Cynamon sets record straight

TERRY KOSHAN, SUN MEDIA

, Last Updated: 10:02 AM ET

There's an idea floating around that David Cynamon and Howard Sokolowski couldn't afford to buy an NHL team, considering they took a loan when they bought the Argonauts out of bankruptcy six years ago.

Cynamon has a message: Don't buy it.

Cynamon and Sokolowski have acknowledged accepting a loan from David Braley, and more recently their names were thrust into the spotlight when court documents revealed they were interested in buying the Phoenix Coyotes.

"We didn't need any money," Cynamon said of the loan from Braley. "But why would we not take (a loan)?

"We did it because it was available to us. Braley said he would be there to help, no questions asked, and we would have been foolish not to take his offer."

Cynamon said yesterday he and Sokolowski are attracted by more than the possibility of owning the Coyotes, whose future remains cloudy after an Arizona judge rejected Jim Balsillie's bid to relocate the team to Hamilton.

"We're an interested party, but it's more of an interest in the NHL," Cynamon said. "We were caught off guard when it came out (in court filings). We have no interest in getting a team without the blessing of (NHL commissioner) Gary Bettman. We have not made a formal offer."

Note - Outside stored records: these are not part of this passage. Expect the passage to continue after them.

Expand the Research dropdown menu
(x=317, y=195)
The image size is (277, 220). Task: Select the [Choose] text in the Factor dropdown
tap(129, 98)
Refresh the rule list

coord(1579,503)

As for the situation with Braley, the owner of the B.C. Lions, Cynamon said the loan came only in the initial stages of his and Sokolowski's ownership of the Argos and there are no outstanding debts to Braley.

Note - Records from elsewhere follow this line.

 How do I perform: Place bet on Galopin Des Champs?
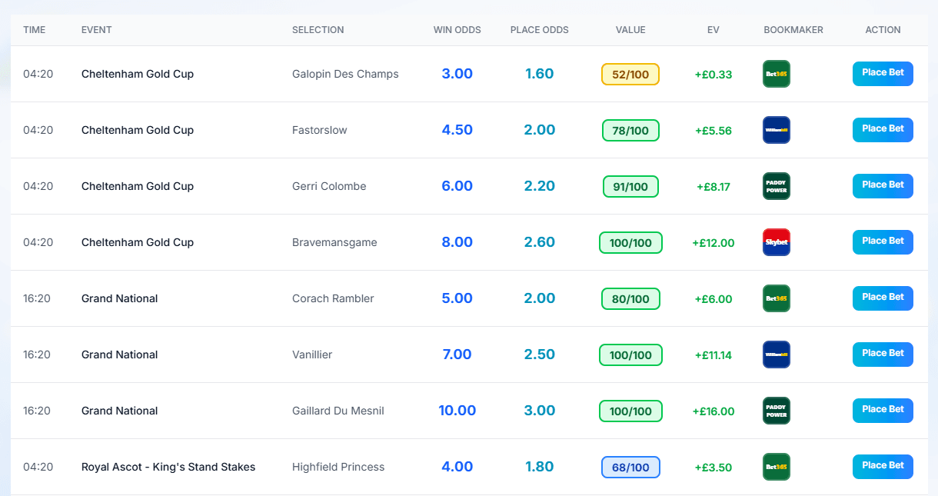click(x=883, y=74)
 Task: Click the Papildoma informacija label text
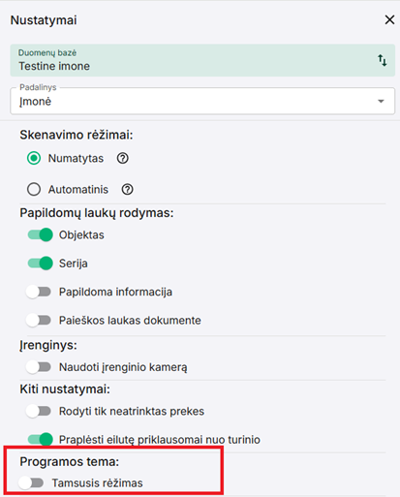tap(115, 292)
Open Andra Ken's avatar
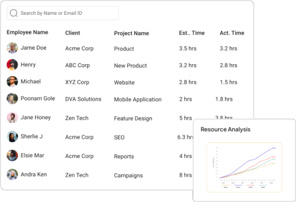 [12, 175]
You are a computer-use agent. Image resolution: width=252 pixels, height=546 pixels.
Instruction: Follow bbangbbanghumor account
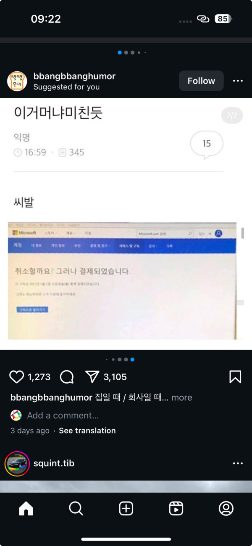point(201,81)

Cynamon denied that Braley took half of the profits from the 2007 Grey Cup in Toronto and said Braley did not help cover annual operating losses through last year.

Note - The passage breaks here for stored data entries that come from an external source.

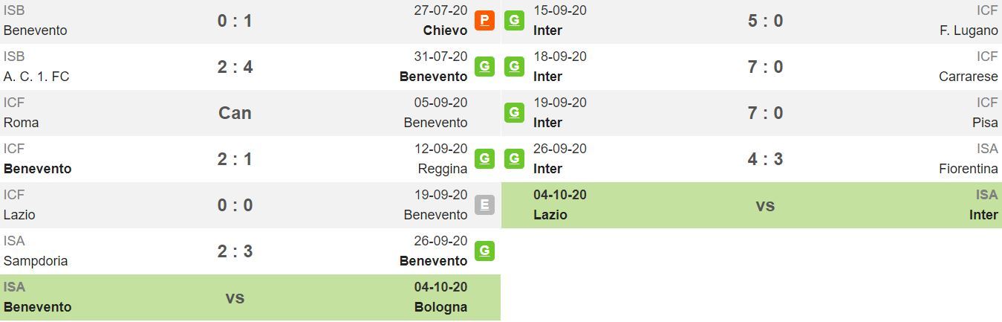Click the 7 : 0 score against Carrarese
Image resolution: width=1002 pixels, height=322 pixels.
tap(765, 67)
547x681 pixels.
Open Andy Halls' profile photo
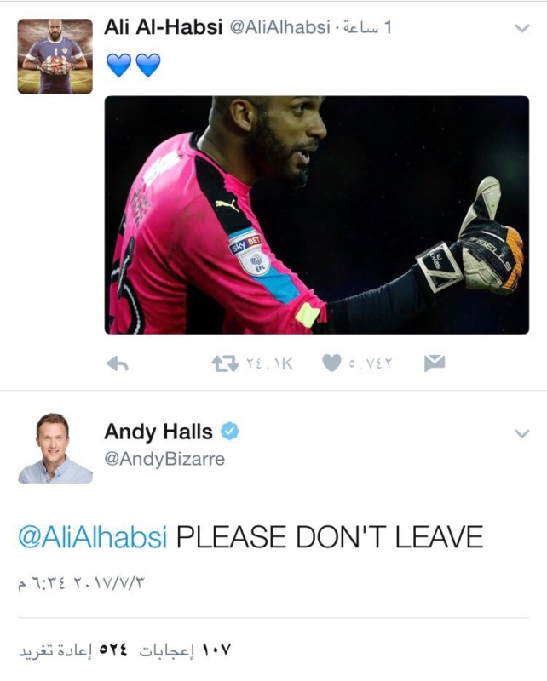tap(55, 448)
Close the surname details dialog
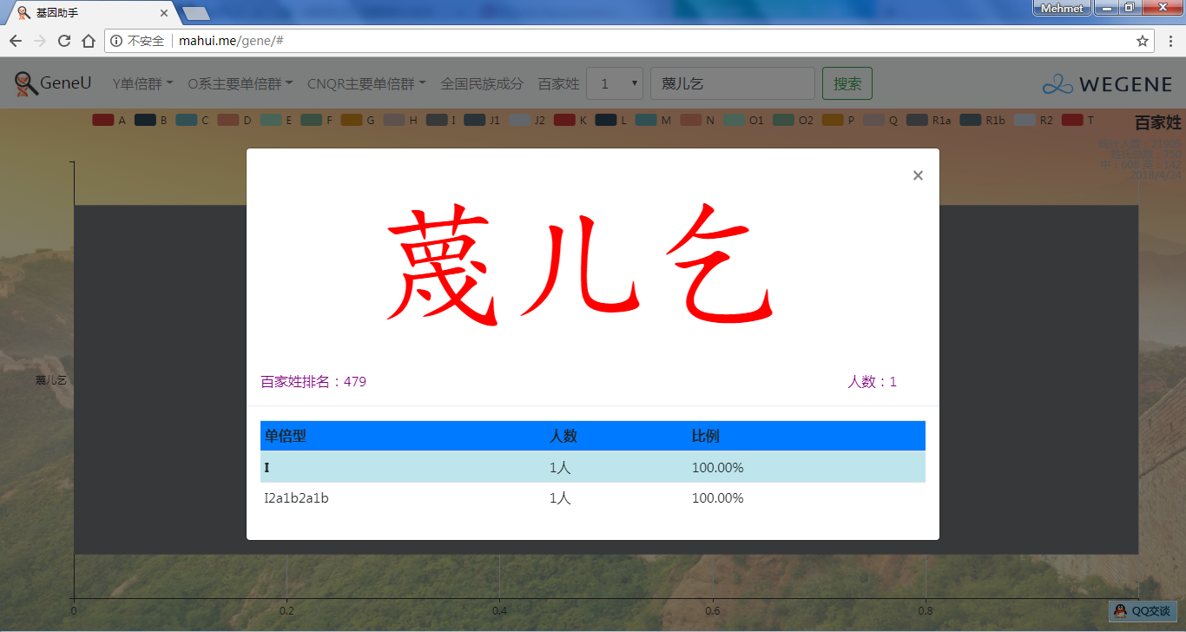This screenshot has height=632, width=1186. coord(918,175)
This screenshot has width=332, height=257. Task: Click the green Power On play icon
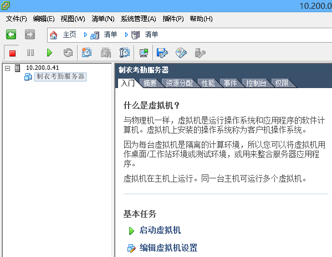49,53

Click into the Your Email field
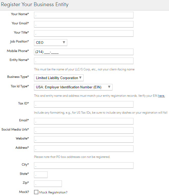[84, 24]
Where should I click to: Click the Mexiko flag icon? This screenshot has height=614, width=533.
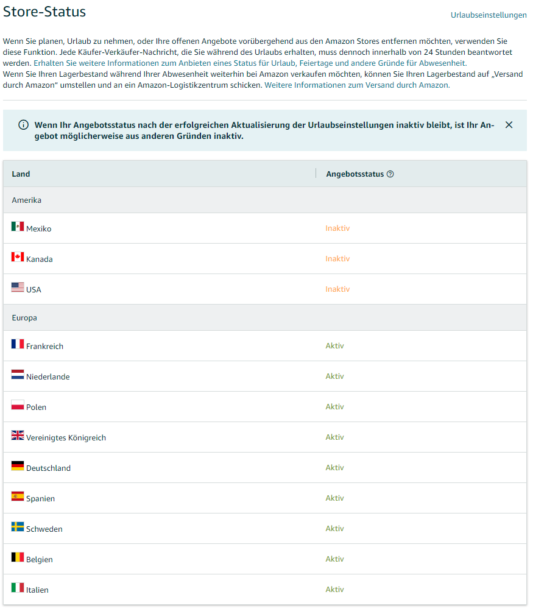(18, 227)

Braley has no hand in Argos ownership, Cynamon said.

"What David Braley did in the early days was reduce our risk exposure, and he would help support us if losses were greater than we expected," Cynamon said. "Without that offer, we don't buy the team, and there was no one behind us in line."

About the reported involvement of Braley in the Argos' finances last year, Cynamon said it was "false."

"The league is focused on best practices and David did that with us, where we could trim, where we can be more efficient," Cynamon said. "It was nothing to do with actual finances. It was more general.

"It's accurate that he was in our office, but I had to send him a Google map to get him here."

TRANSPARENCY NEEDED

Cynamon acknowledged he and Sokolowski should have made the CFL board of governors aware of the loan from Braley.

CFL commissioner Mark Cohon has said changes should be made to the league's constitution, once the board meets again, to make matters more transparent.

"We did not break any bylaws, but that's just an easy way out," Cynamon said. "In retrospect, we should have been more transparent."

Where Cynamon gets his back up is the idea that integrity is called into question, whether it be that of the league, him and Sokolowski, or Braley.

"We're a little angry," Cynamon said. "To corner us and make us look like villains, that's where the crime is."